During the winter of 1864-1865, after the school closed I did quite a lot of trapping and caught a good many rabbits and quails. My rabbit traps Steve made of a part of a hollow log, one end sawed off a foot or so past where the hollow ended so there was no opening in that end and at the other end a trap door held up by a set of triggers on the end of one of which inside the trap was part of an ear of corn and when the rabbit entered the trap and tried to get the corn, it sprung the triggers, the heavy door fell through a slit in the end of the trap and the cottontail was a prisoner. The traps for the quails and other birds were made of pieces of split plank of various lengths, the construction of which is familiar to most all country boys.
During all of the time from my childhood days until some time after the Civil War I do not remember to have ever heard Father preach. I am sure that he had frequently held religious services, but I had never been present on such an occasion, but frequently after we returned to Dallas County in 1865 when the circuit preacher would preach Father would assist in the devotional exercises.
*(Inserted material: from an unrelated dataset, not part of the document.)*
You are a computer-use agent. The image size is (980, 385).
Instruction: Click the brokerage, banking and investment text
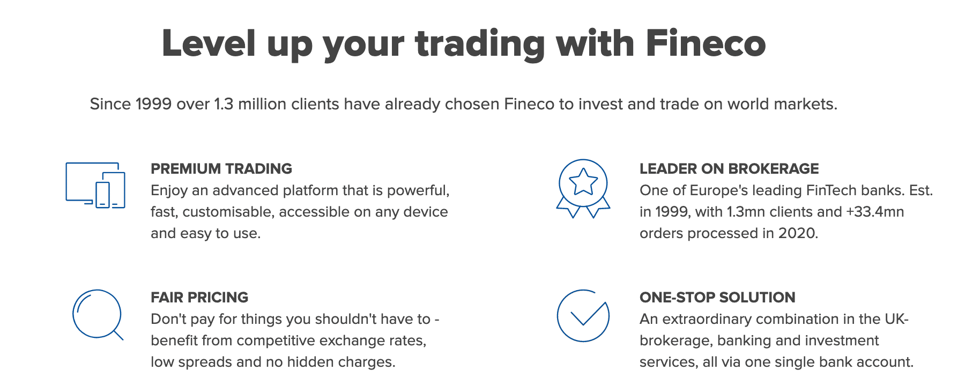[759, 340]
Soon after we made our home near Buffalo, a Methodist minister, a stranger visited us who I learned was the Presiding Elder, part the Springfield district of the St. Louis Conference of the Methodist Church, of which Buffalo Circuit was a part. He was a tall dark complected fine looking man, whose name was Rev. Leroy N. Vernon, and he stayed at our home two or three days, all the time, except when he was conducting religious services in Buffalo, which was called the quarterly meeting. These meetings were held four times each year, every three months, and at each of such meetings the presiding Elder, Rev. Vernon, was the officiating minister, and he was always our guest an such occasions. He was the Elder for four years and then he was succeeded by Rev. Beggs, a very eloquent preacher, who also made our home his stopping place. After four years Rev. Beggs was succeeded by Rev. P. H. Hagerty, a very able and energetic preacher whom Father admired very much, and who always made his home with us when he came to the Buffalo Circuit. Later Rev. Jerome J. Bentley, one of the most eloquent ministers I ever heard preach, served as presiding Elder for four years. Father, Brother Dolph and in fact all of our families regarded him as the most able pulpit orator which we had ever heard.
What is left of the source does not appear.